Türk Ocakları İstanbul şubesi olarak, 100. yıl sohbetlerinde bu hafta, Gazeteci Ülkü Akgündüz ile “Kayıp Türkler” konusu ele alındı. 

   Zaman zaman duygusal anlara tanık olduğu, Suriye’de başlayan ilginç yolculuğunu paylaşan Akgündüz, şunları söyledi: “ Suriye komşumuz olduğu için yolculuğa oradan başladım. Merak ediyordum, orada Türklerin yaşadığını bilmiyordum. Suriye’de Türkler nerelerde yaşıyorlar? Halep’te varlar. En çok oradakiler etkiledi beni. Türkçenin serüvenini takip etmek gibi oldu, Kayıp Türkler kitabı. Suriye’deki Türklerin konuştukları Türkçe, bizimkine oldukça yakın. Ancak, Suriye Türkleri Türkçe konuştukları zaman, Suriyeliler onlara, ‘Eğri dille konuşma.’ derlermiş. Bu Türklerin hepsini tek çatı altında toplamak zor.
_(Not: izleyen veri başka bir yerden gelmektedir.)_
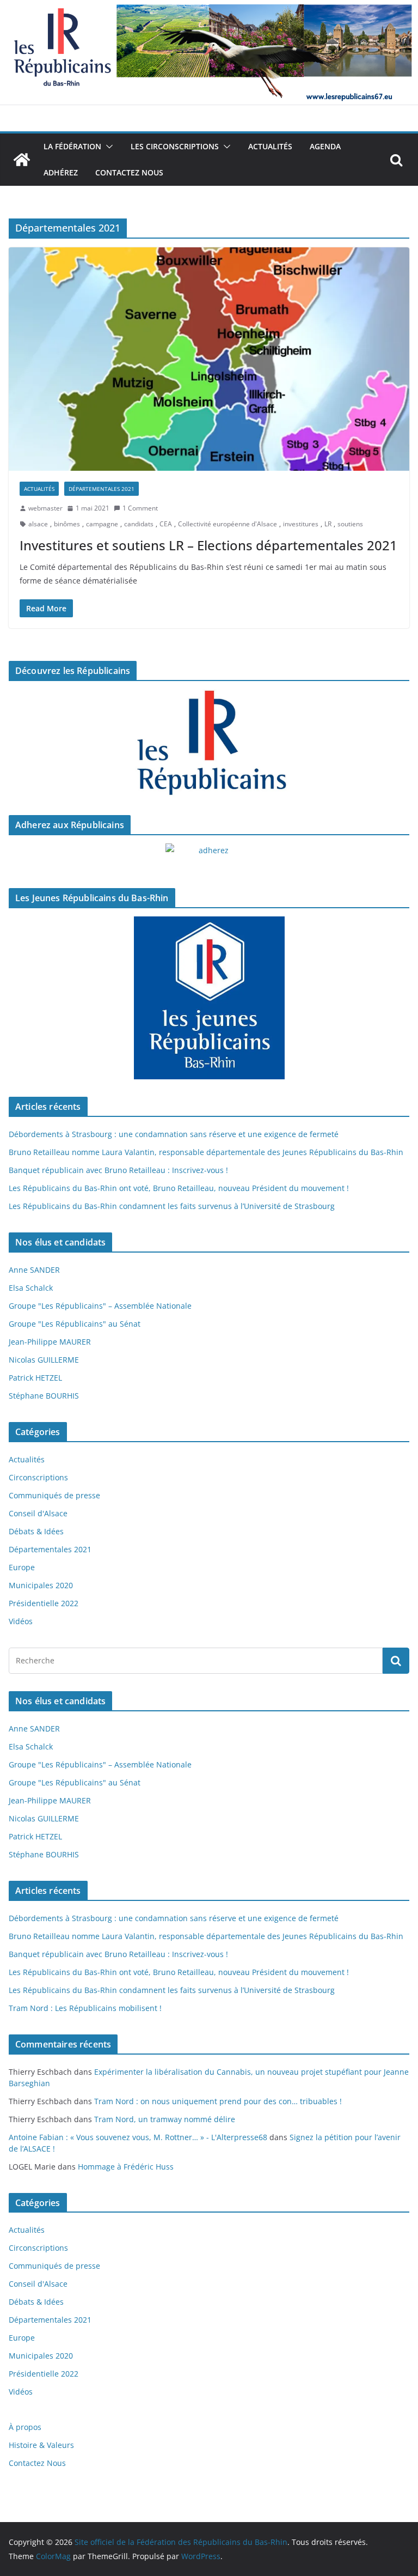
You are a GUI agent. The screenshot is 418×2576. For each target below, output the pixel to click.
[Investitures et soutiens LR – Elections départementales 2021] (209, 358)
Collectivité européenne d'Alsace (227, 523)
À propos (25, 2427)
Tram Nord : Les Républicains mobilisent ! (85, 2008)
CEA (165, 523)
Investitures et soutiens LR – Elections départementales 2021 (208, 545)
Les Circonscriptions (175, 146)
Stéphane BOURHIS (44, 1395)
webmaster (45, 508)
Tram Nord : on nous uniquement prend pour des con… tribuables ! (218, 2101)
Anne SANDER (34, 1270)
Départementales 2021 (101, 489)
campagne (102, 523)
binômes (67, 523)
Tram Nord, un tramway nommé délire (164, 2119)
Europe (22, 1567)
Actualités (270, 146)
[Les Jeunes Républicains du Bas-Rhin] (209, 998)
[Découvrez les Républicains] (209, 743)
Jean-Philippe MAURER (50, 1341)
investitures (300, 523)
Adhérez (61, 172)
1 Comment (140, 508)
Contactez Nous (129, 172)
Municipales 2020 (41, 1585)
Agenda (325, 146)
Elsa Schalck (31, 1288)
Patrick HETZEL (35, 1377)
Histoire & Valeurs (41, 2445)
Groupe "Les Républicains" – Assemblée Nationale (100, 1306)
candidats (138, 523)
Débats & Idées (36, 1531)
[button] (107, 146)
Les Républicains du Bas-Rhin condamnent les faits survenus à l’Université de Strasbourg (172, 1206)
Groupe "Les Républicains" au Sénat (74, 1324)
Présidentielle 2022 (43, 1603)
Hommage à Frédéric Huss (126, 2166)
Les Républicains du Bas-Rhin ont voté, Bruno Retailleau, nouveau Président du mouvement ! (179, 1188)
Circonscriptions (38, 1477)
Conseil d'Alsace (38, 1513)
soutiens (350, 523)
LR (327, 523)
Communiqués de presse (54, 1495)
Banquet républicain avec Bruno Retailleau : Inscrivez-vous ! (118, 1170)
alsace (38, 523)
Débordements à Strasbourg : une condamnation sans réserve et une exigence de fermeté (174, 1134)
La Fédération (72, 146)
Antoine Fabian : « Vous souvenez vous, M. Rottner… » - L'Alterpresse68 (138, 2137)
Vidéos (21, 1621)
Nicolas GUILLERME (44, 1359)
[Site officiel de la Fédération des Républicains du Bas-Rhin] (209, 8)
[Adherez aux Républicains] (209, 857)
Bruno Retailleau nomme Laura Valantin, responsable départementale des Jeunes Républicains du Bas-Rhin (206, 1152)
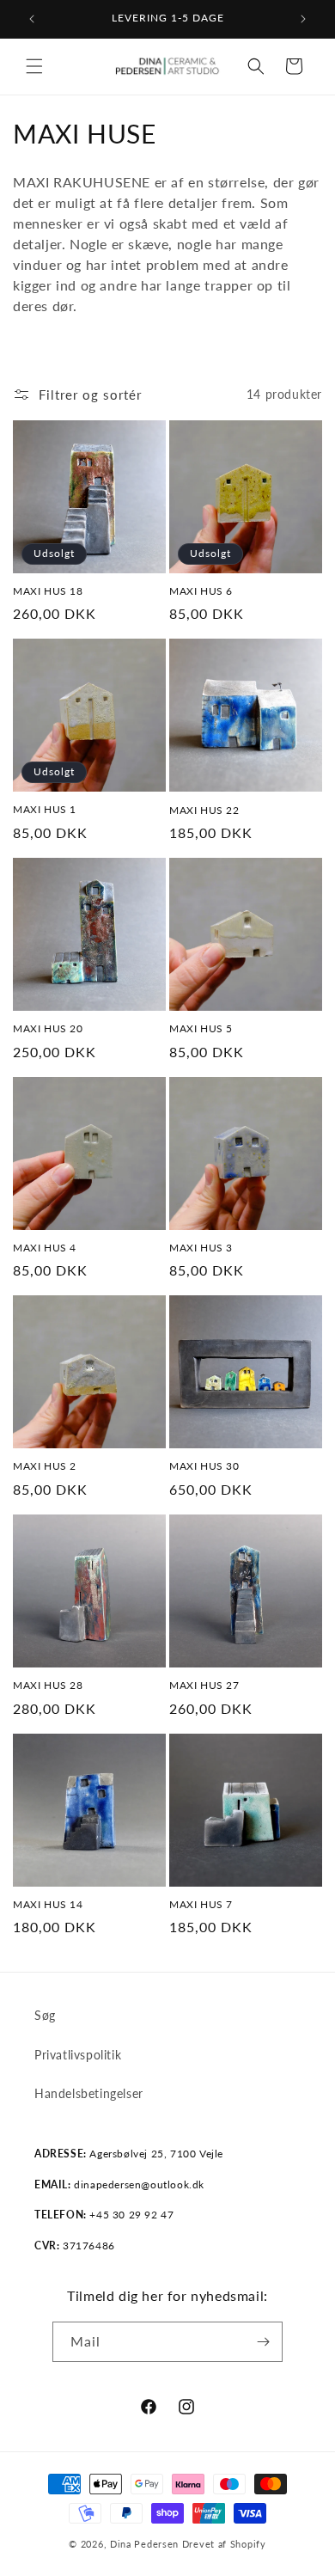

Kendilerini konar-göçer Türkler olarak tanımlıyorlar. Suriye’den sonraki durak, Mısır’dı. Bu insanların ortak noktası, unutulmuşluklarına dair küskünlükleri. Mısır’dakiler beyaz Türkler. İçlerinde paşa torunları, mutasarrıf torunları olanlar var. Mısır’da, II. Abdülhamit’in torunu İnci Osmanoğlu ile konuştum. Bu insanlarda, Türkiye aleyhinde konuşmak gibi bir eğilime rastlamadım. Oradaki tüm röportajlarımı Türkçe yaptım ve bu çok mutluluk vericiydi. Mısır’dan sonra Libya’ya geçtim. Her ülkede, durum birbirinden çok farklı. Libyalılar bize, ‘Bizi diğer Araplarla karıştırmayın, biz sizi arkadan vurmadık.’ diyorlardı. Halk içinde, Osmanlı ve Türk asıllı olduklarını iddia çabası var. Osmanlı’ya ve Türklere sevgi ve bağlılık var. Libya’dan Tunus’a geçtim. Orada hiçbir röportajımı Türkçe yapamadım. Aradan uzun yıllar geçmiş. Tunus, benim için çok verimli geçmedi; ancak çok etkileyen hikayeler de oldu. Soyadı Türkî olan bir ressam, Türkçe bilmediği için üzülüyordu. Cezayir’e geçtim… Orada soyadı Bursalı olan birisi vardı: Nasire Bursalı, ‘Osmanlı kendi dilini öğretse idi, biz Fransızca konuşmak zorunda kalmazdık.’ dedi. Cezayir’den sonra Yemen’e geçtim. Asıl talihsiz olanlar orada, bence. Kastım şehitlerden ziyade, Osmanlı kültürünün devamlılığını sağlama çabaları. Evlerde Türkçe az-çok biliniyor. Yemen’in ardından Lübnan, oradan da Sudan. Sudan kitaptaki en zayıf halka. Kayıp Türkleri ele almak, parçalanmış bir tesbihin tanelerini toplamak gibi. Onların hepsi, kimliğine kavuşmak istiyor. Türkler, umarım, dış politikasını kayıp Türklere daha fazla yöneltir.” dedi.